Bone grafting is widely used in hospitals to repair injured, aged or diseased skeletal tissue. In Europe, about one million patients encounter a surgical bone reconstruction annually and the numbers are increasing due to our ageing population. Bone grafting intends to facilitate bone healing through osteogenesis (i.e. bone generation) at the site of damage, but this is only attained presently by including cells capable of forming bone into the augmentation. Bone autograft is the safest and most effective grafting procedure, since it contains patient's own bone growing cells (to enhance osteogenesis) and proteins (to enhance osteoinduction), and it providing a scaffold for the new bone to grow into (osteoconduction). However, bone autograft is limited in quantity (about 20 cc) and its harvesting (e.g. from the iliac crest) represents an additional surgical intervention, with frequent consequent pain and complications. We hypothesize that using autologous bone marrow cells expanded in GMP facility surgically implanted with synthetic bone substitutes contribute to the resolution of the health and socioeconomic complications of delayed union or non-union after diaphyseal and metaphyseal-diaphyseal fractures with safety and efficacy.

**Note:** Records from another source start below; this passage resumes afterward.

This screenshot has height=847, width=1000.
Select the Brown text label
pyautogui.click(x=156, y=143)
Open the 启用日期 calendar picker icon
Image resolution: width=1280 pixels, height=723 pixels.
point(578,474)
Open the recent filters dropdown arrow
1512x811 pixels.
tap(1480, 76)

Tissue engineering combines bone marrow cells or mesenchymal stem cells (MSCs), synthetic scaffolds and molecular signals (growth or differentiating factors) in order to form hybrids constructs. For bone reconstruction purposes, human MSCs have been seeded and cultured on porous calcium phosphate ceramics in osteogenic media. Some clinical studies with low numbers of patients have been reported using this approach but the outcomes were inconsistent with low efficacy in bone regeneration. The reasons of the limited clinical success may be due to several bottlenecks in the multidisciplinary field of bone tissue engineering. The association in vitro of biomaterials and osteoprogenitor cells raises technical challenges and regulatory and ethic issues for the implementation of clinical trials, whereas the expansion of MSCs is now possible in GMP Facility. The expected results are to obtain bone consolidation thus healing of delayed union or non-union, as proven by imaging techniques, without using bone graft. This will prove the efficacy of the proposed IMP based on pluripotent MSCs expanded in a GMP facility and mixed with granulated biphasic calcium phosphate in the surgical setting before implantation. No expected complications related to the procedure are expected. Changes in serum levels of bone turnover markers will be described.